2) Starting from base station S, remove base station S from candidate set C and add it to V. C = {A,B,C,E,D}, V = {S}, R = {}.
3) Find nodes A and C whose distance S is less than d=104.4 from the candidate set, and construct paths (A, S) and (C, S) with S respectively, add them to R, and remove A and C from the candidate set C. Remove and add to the visited set V, as shown in Figure 4(b).
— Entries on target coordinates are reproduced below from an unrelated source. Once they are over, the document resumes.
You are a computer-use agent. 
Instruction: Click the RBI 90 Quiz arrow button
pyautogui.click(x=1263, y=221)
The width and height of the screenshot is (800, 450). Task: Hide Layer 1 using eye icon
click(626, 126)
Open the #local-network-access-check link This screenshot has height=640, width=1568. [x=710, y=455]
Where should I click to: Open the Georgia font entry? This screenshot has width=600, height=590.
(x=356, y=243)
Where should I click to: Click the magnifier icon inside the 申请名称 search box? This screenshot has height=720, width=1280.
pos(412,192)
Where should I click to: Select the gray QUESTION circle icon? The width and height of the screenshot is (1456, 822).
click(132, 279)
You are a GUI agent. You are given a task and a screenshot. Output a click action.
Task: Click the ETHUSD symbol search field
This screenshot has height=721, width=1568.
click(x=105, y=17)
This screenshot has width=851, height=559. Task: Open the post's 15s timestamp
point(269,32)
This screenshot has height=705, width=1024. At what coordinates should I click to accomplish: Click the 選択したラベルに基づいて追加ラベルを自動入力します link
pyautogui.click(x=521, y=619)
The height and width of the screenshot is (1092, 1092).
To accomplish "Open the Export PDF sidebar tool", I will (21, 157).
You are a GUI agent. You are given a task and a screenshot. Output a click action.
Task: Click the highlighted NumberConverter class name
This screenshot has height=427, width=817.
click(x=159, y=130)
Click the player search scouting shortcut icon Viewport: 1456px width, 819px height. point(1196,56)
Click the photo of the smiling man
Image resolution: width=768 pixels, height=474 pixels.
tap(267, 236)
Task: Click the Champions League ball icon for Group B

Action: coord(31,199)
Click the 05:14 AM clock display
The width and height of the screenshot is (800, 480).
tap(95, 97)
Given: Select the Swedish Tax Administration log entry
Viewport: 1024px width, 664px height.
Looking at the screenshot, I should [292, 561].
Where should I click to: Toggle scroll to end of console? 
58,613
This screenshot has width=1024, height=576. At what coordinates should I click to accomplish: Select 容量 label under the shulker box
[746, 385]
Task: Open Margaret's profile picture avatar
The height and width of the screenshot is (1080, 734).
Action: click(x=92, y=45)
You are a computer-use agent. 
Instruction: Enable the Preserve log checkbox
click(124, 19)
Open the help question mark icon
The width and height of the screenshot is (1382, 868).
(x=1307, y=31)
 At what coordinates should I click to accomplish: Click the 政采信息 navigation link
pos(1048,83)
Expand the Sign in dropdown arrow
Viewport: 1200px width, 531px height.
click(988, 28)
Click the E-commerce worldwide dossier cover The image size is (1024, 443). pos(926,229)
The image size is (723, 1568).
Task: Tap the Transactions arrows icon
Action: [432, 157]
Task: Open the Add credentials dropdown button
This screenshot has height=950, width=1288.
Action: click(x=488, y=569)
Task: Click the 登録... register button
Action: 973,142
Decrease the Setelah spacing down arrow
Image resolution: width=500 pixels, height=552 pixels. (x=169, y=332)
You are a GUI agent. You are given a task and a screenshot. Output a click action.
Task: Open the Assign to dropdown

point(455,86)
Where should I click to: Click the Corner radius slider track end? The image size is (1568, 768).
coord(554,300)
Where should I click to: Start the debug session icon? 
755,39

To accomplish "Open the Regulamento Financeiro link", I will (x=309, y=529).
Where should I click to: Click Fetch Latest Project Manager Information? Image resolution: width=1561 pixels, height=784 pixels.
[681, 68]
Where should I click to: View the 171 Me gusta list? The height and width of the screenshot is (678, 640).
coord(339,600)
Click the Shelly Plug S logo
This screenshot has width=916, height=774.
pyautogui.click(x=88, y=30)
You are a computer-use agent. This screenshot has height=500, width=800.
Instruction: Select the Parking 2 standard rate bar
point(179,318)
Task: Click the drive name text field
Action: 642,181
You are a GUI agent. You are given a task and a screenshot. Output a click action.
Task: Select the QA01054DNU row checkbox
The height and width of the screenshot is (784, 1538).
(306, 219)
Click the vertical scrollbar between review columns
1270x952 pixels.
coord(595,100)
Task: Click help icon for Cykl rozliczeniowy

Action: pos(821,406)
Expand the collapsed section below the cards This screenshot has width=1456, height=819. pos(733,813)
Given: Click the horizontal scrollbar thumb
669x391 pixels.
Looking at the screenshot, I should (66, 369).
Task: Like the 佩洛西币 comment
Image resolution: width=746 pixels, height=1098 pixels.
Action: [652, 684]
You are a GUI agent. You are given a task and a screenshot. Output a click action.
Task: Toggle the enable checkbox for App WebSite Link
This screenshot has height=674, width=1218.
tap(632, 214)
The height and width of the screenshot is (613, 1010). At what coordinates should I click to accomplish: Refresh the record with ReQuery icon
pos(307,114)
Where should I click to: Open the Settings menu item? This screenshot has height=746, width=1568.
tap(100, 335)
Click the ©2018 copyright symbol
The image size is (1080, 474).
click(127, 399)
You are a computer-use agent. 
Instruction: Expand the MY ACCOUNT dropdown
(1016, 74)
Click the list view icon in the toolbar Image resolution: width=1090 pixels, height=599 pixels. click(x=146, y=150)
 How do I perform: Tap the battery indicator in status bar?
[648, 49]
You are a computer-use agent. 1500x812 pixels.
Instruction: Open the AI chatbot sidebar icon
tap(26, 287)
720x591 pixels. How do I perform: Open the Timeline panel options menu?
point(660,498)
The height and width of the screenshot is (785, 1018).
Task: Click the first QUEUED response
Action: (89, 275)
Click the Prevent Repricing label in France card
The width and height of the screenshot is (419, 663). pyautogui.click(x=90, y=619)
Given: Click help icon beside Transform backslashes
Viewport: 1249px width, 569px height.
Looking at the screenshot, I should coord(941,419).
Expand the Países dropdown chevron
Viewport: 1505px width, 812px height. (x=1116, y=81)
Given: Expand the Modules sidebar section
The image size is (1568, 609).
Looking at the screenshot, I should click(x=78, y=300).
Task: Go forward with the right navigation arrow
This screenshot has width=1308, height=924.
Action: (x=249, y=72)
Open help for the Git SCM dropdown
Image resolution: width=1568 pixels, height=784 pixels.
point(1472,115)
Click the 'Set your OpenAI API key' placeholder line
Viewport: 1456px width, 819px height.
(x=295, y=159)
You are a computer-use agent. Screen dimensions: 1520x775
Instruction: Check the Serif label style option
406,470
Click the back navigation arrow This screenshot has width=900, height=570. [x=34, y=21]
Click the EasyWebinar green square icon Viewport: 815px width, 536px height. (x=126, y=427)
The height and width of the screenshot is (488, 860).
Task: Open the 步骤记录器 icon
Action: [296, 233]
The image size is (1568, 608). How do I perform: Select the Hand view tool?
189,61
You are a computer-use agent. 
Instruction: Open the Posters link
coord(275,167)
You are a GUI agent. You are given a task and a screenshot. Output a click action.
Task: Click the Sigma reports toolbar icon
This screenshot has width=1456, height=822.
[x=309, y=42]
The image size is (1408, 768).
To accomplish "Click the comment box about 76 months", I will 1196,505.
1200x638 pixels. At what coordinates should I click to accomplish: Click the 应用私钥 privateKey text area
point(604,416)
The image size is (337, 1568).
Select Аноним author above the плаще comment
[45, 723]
C = {B,E,D}, V = {S,A,C}, R = {(A,S),(C,S)}.
4) Starting from the visited set V, the paths to the candidate set C are (A, B), (C, D) and (A, D), where (C, D) has the smallest path and can form a minimum spanning tree, so add (D, C) to path R, remove D from the candidate set C, and add D to V, as shown in Figure 4(c). C = {B,E}, V = {S,A,C,D}, R = {(A,S),(C,S),(D,C)}.
5) Starting from the visited set V, the paths to the candidate set C are (A, B), (D, B) and (E, D), where the paths of (A, B) are the smallest and can form a minimum spanning tree, so add (B, A) to path R, remove B from the candidate set C, and add B to V, as shown in Figure 4(d). C = {E}, V = {S,A,B,C,D}, R = {(A,S),(C,S),(D,C),(B,A)}
6) Starting from the visited set V, the paths to the candidate set C are (B, E) and (D, E), where (B, E) has the smallest path and can form a minimum spanning tree, so (E, B) is added to path R, E is removed from the candidate set C, and E is added to V, as shown in Figure 4(e). C = {}, V = {S,A,B,C,D,E}, R = {(A,S),(C,S),(D,C),(B,A),(E,B)}
7) After the above operations, all elements in C are moved into V, and (A, S), (C, S), (D, C), (B, A), and (E, B) form a spanning tree, as shown in Figure 4(f).
Algorithm 2 is a pseudocode for establishing inter-cluster routing.
Algorithm 2 DPR algorithm for routing planning |
Input: cluster head candidates, cluster head positional, sink |
1: visited = set () ▷ Initialize an empty set visited containing the sink node |
2: vistied.add(sink) ▷ Initialize a set candidates containing all nodes except the sink |
3: routes = [] ▷ Sets an empty list routes |
4: while candidates do |
5: neighbors ← Candidate nodes within 104 meters of the base station |
6: if neighbors! = None then ▷ Add the nearest node to visited, remove it from candidates, and add the route to routes |
7: vistied.add(neighbors) |
8: candidates.remove(neighbors) |
9: routes.append((neighbors, sink)) |
10: else ▷ find the nearest unvisited node to the visited set |
11: while visited do |
12: min_src ← Find the nearest unreachable node from the candidate set to the visited node |
13: min_dst ← Find the nearest visited node from the visited set to the candidate node |
14: vistied.add(min_src) |
15: candidates.remove(min_src) |
16: routes.append((min_src, min_dst)) |
17: end while |
18: end if |
19: end while |
Output: routes |
Based on the network energy consumption model, the energy consumed for transmission between nodes in a wireless sensor network decreases as nodes get closer to each other. Therefore, we can effectively reduce the node energy overhead by choosing the method of direct connection with the node closest to the cluster head node that has not yet joined the cluster headset. This method can not only maximize the physical distance relationship between nodes, but also avoid unnecessary energy waste.
In the cluster head election process, the evaluation function of cluster head nodes is evaluated by the tCBWO algorithm. The tCBWO algorithm is an improved algorithm based on BWO. The computational complexity of the cluster head election process is moderate. In the cluster head election process, the time complexity is O (pop-size * iterations * n), where pop-size is the set population size, iterations are the number of iterations of the whale population, and n is the number of cluster head candidates. The algorithm involves multiple mathematical operations, including positive selection functions, random number generation, and array operations. Multiple loop nesting is used. For medium-scale NP problems, the algorithm is effective and feasible.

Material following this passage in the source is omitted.